Return each line of the listing in which the word "computer" appears.

■ ■ ■

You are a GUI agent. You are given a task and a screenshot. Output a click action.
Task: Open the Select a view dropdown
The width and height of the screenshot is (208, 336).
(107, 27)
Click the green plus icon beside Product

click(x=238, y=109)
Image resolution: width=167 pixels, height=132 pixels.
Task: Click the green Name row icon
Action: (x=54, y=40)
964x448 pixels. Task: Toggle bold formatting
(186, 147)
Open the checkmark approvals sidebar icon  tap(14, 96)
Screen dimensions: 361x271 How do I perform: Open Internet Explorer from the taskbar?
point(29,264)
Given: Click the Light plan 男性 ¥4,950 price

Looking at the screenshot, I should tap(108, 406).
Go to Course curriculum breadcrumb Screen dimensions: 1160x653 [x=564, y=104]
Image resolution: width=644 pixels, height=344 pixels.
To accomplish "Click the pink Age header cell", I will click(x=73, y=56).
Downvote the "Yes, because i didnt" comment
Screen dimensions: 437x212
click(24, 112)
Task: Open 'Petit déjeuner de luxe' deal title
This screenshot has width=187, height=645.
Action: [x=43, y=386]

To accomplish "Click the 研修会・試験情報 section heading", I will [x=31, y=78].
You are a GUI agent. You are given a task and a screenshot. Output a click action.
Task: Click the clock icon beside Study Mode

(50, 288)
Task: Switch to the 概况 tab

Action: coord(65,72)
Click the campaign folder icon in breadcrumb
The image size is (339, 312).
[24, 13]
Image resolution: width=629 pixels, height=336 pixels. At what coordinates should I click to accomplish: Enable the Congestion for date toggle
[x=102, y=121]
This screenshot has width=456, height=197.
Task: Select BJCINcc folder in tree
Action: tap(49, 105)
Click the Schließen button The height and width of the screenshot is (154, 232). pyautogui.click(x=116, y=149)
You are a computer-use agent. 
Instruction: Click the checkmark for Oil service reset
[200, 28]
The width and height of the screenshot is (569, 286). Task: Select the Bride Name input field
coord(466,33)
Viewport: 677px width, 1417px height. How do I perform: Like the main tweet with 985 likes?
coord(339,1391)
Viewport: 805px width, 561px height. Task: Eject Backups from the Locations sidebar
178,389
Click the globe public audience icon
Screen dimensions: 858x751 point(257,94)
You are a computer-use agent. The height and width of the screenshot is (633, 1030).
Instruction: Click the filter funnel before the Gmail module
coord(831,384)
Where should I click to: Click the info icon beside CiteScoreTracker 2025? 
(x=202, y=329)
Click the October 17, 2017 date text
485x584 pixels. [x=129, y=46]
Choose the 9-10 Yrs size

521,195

■ ■ ■

**Problem solution:**
You are a computer-use agent. 
You are a computer-use agent. The height and width of the screenshot is (633, 1030).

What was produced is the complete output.